Fundamentals of Thesis Writing (1 unit)
This is the introductory course on thesis writing for LL.M. students. The course is similar in content with the courses Fundamentals of Thesis Writing I and II that are offered to JD students. However, this course is suited to the needs and demands of a graduate degree in law. This course is an instructional guide to the preparation and writing of a thesis, with the objective of choosing a subject and drafting a thesis proposal. This course also facilitates the transition from preliminary and introductory work to the deeper substance of the LL.M. Thesis. It guides students as they research and formulate their arguments in order to defend their chosen thesis.
Seminar on Comparative Legal Studies (2 units)
This course provides students with an overview of the different legal systems operating in various countries and multinational territories. Focus will be on the legal systems of the United States, European Union, and the ASEAN region.
Seminar on Contemporary Developments in International Law (2 units)
The course provides a thorough discussion of general principles of international law, of the relationship between international law and municipal law, and of the significance of international law in domestic legal orders, taking into account the specifics of various branches of international law. The focus of the course lies on the application of the rules of state responsibility for internationally wrongful acts and on dispute settlement procedures for international claims before international courts and tribunals in various branches of international law. Thematic issues are chosen based on current significance.
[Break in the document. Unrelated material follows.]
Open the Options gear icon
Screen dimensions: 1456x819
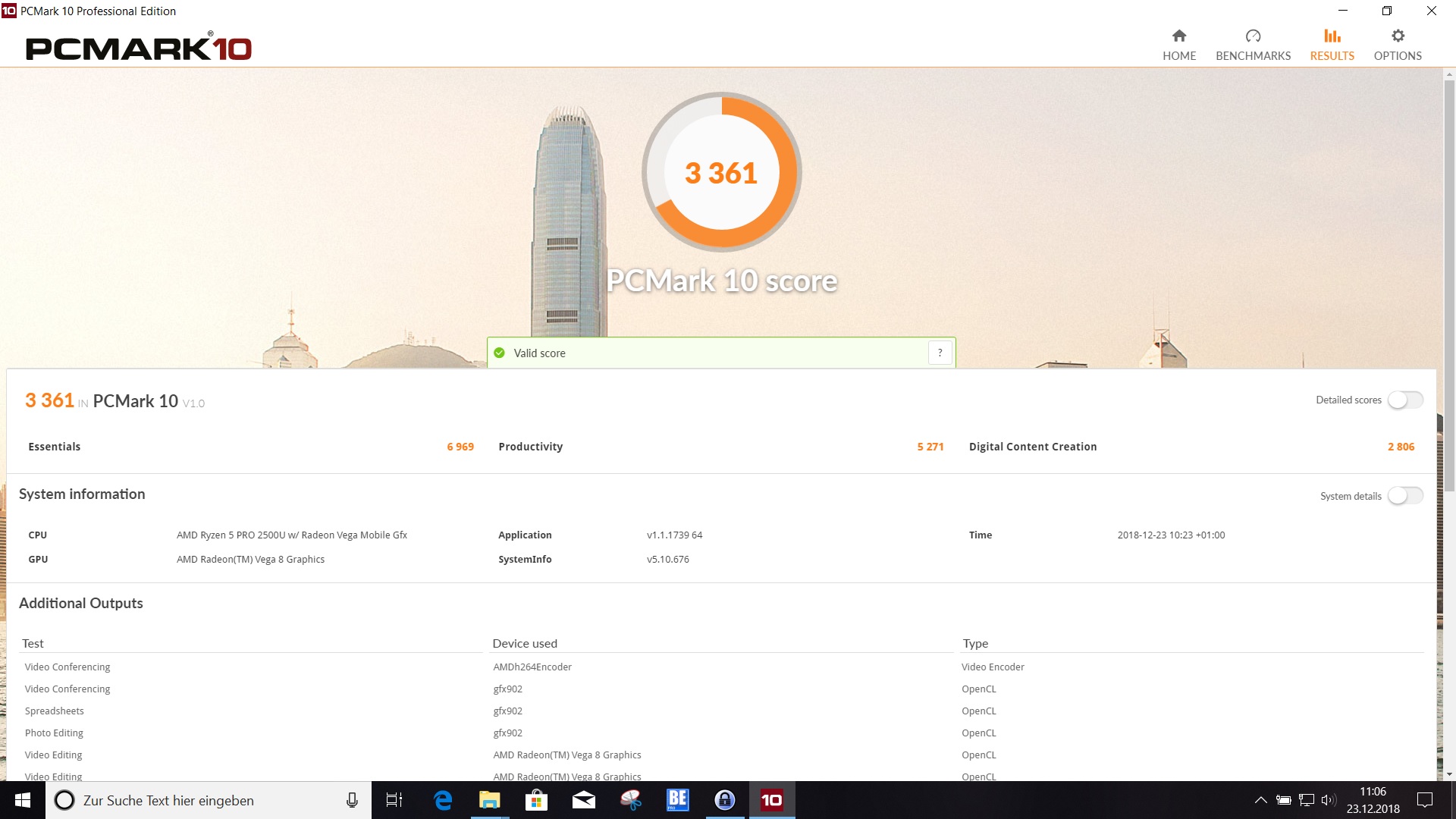[1398, 36]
Introduction to the Philippine Hybrid Legal System (for foreign students only – 1 unit)
This course is intended to facilitate an understanding of the role and significance of the Philippine hybrid legal system (a mixture of the civil law and the common law systems) in relation to the Judiciary. An overview of substantive areas of Philippine laws will also be discussed, such as: the structure of the government and judiciary, contract law, property ownership and bankruptcy, and constitutional interpretation.